Species of gastropod

Turbo cornutus, common name the horned turban, is a species of sea snail, marine gastropod mollusk in the family Turbinidae.

==Description==
The scientific name Turbo cornutus, literally means "horned turban," and it is characterized by a hard, ventricose, spiny, imperforate shell of which the length varies between 65 and 120 mm. It has a large, thick, green-gray shell with irregular incremental striae and spiral lirae. The shell has about 5-6 whorls, which turn clockwise and have horny protuberances. The body whorl is ventricose, somewhat bicarinate, armed about the middle with two spiral series of erect tubular spines, and frequently a smaller accessory row above. The lower series of spines is sometimes absent. The thickness and shape of the shell and the horns vary greatly according to environmental conditions. The sutures are deeply impressed. The oblique aperture is rounded and is about 3.5 cm in diameter, and is green or red-brown. The thin inside lip of the shell is not smooth, but rough and granular. The broad columella is flattened and somewhat grooved, produced and channelled at its base.
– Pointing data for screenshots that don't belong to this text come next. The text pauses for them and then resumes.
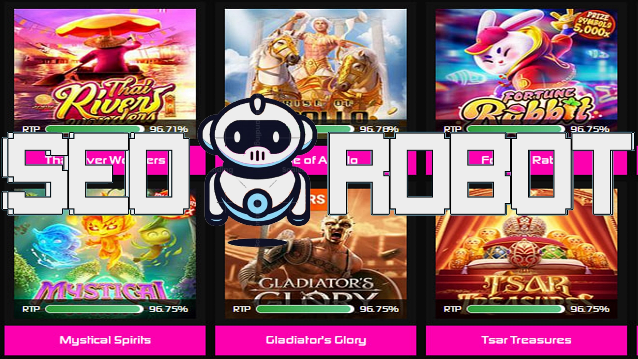Click the Fortune Rabbit pink button
Viewport: 638px width, 359px height.
click(526, 160)
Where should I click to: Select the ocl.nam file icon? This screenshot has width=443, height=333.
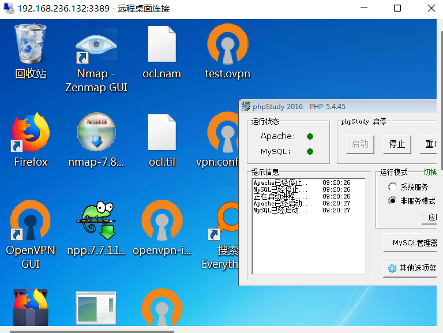point(162,46)
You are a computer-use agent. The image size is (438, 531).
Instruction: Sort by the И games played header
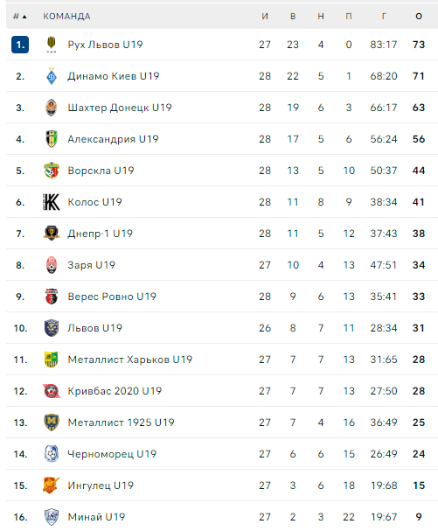point(265,17)
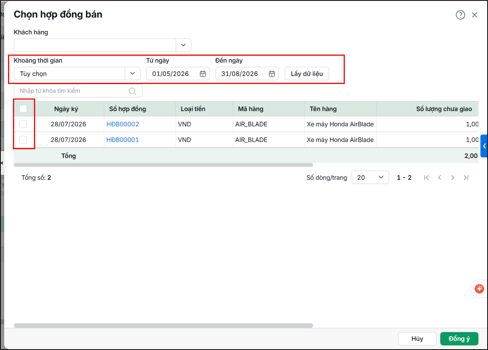This screenshot has height=350, width=488.
Task: Click the Lấy dữ liệu button
Action: pyautogui.click(x=307, y=74)
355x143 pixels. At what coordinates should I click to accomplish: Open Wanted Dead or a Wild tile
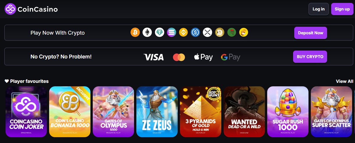coord(244,112)
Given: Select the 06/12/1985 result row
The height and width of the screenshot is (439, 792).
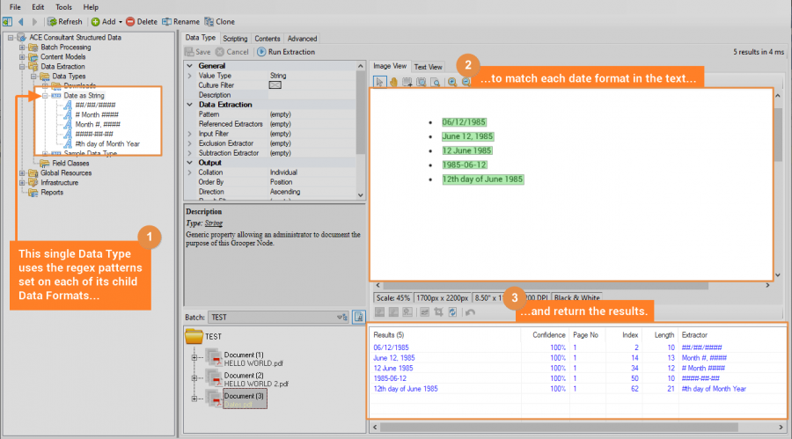Looking at the screenshot, I should (x=393, y=347).
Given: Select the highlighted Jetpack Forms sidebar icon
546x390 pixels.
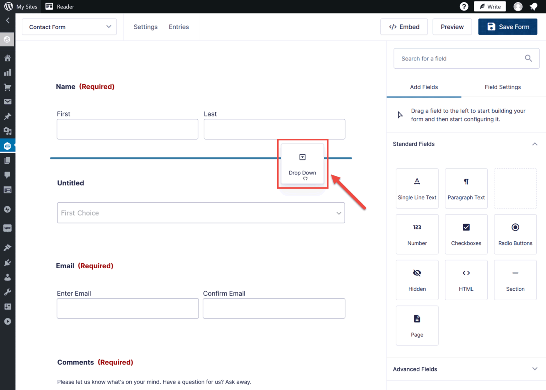Looking at the screenshot, I should pyautogui.click(x=7, y=146).
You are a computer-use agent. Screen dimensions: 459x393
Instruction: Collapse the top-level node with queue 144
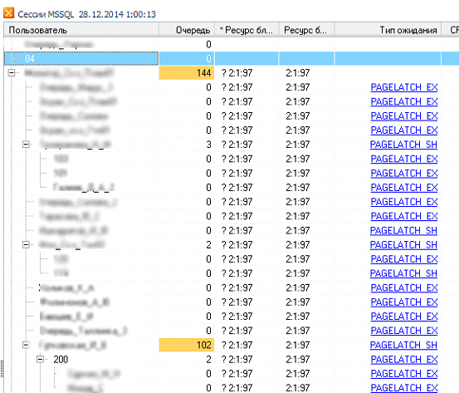[12, 72]
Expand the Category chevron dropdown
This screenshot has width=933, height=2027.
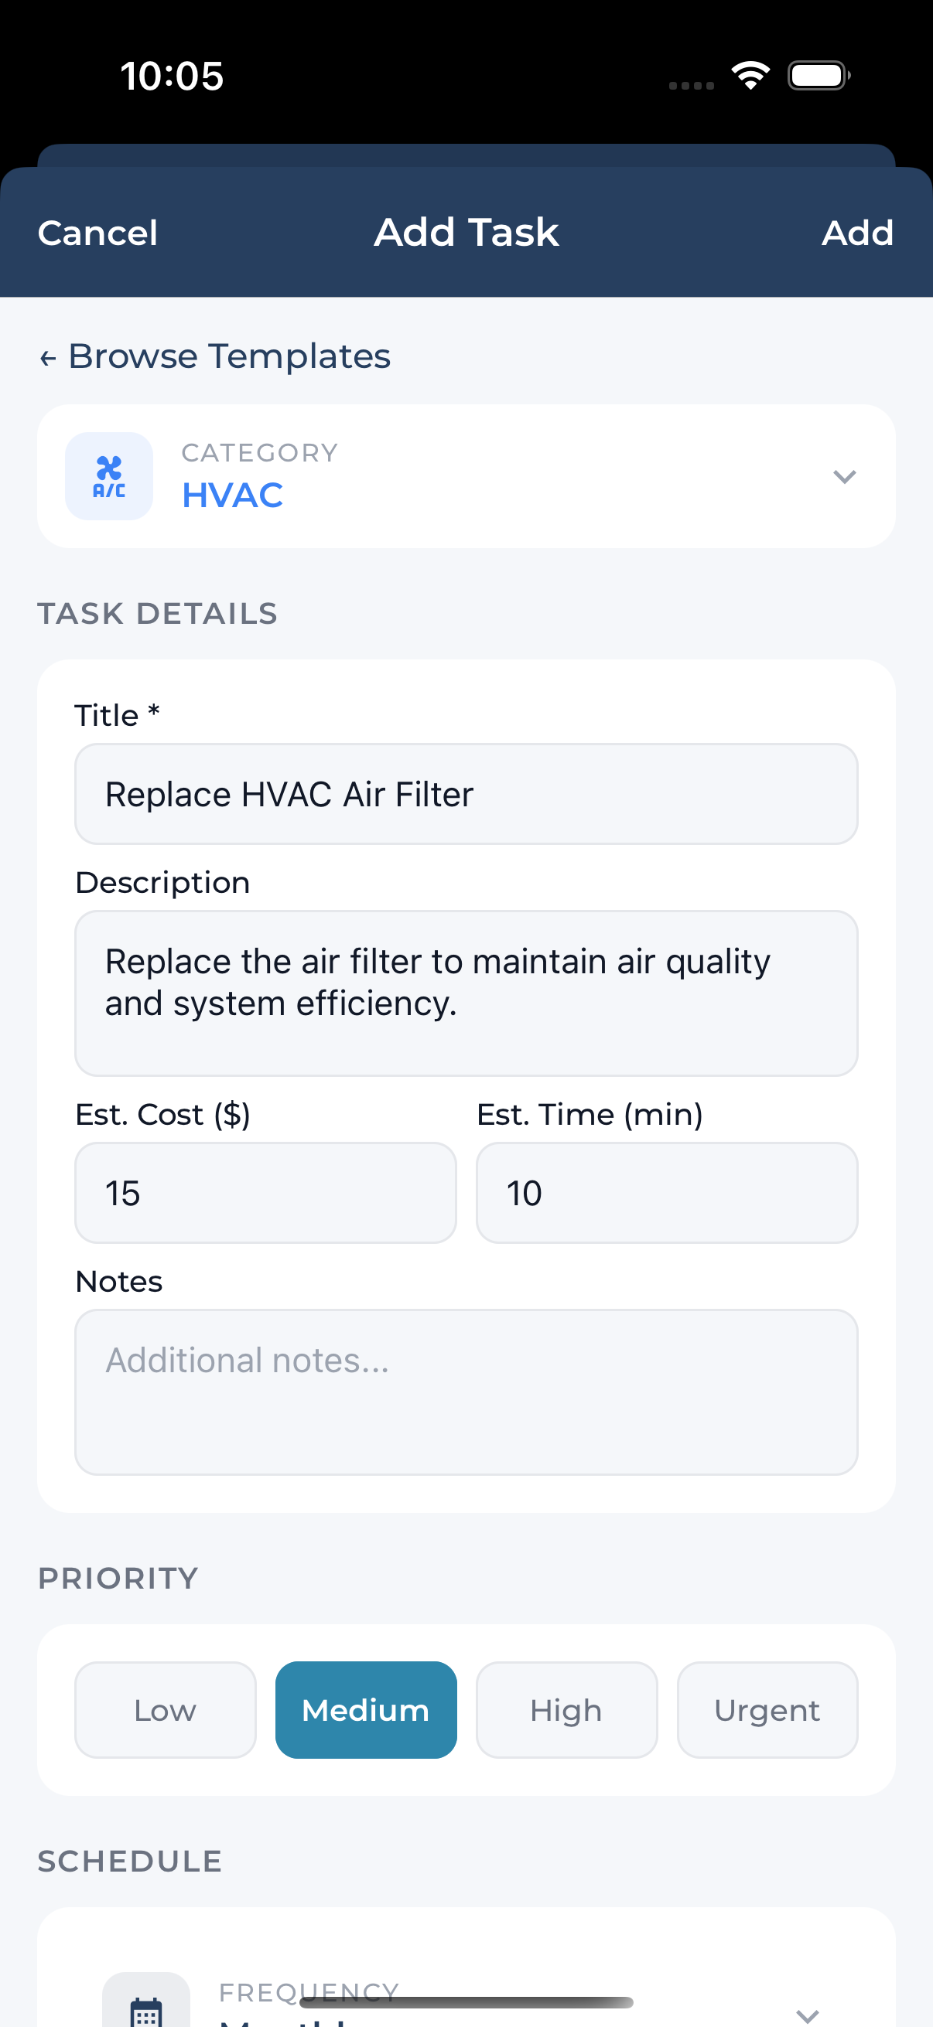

Turbo cornutus develops an operculum, which is calcareous, concave and brown within. It contains four whorls. The nucleus measures one-third the distance across the face. The operculum itself bears a deep, spiral groove and is also granular on the convex outer surface. This outer surface is white or tinged with brown and olive, more or less sharply asperate with elevated points, and with a spiral rib commencing in an axial elevation and terminating at the margin of increment. When separated from the attached animal, the inner side of the operculum is flat, with a somewhat smooth spiral.

Due to an anatomical quirk of growth of gastropods, the anus is located on its head. As marine snails, they breathe through gills.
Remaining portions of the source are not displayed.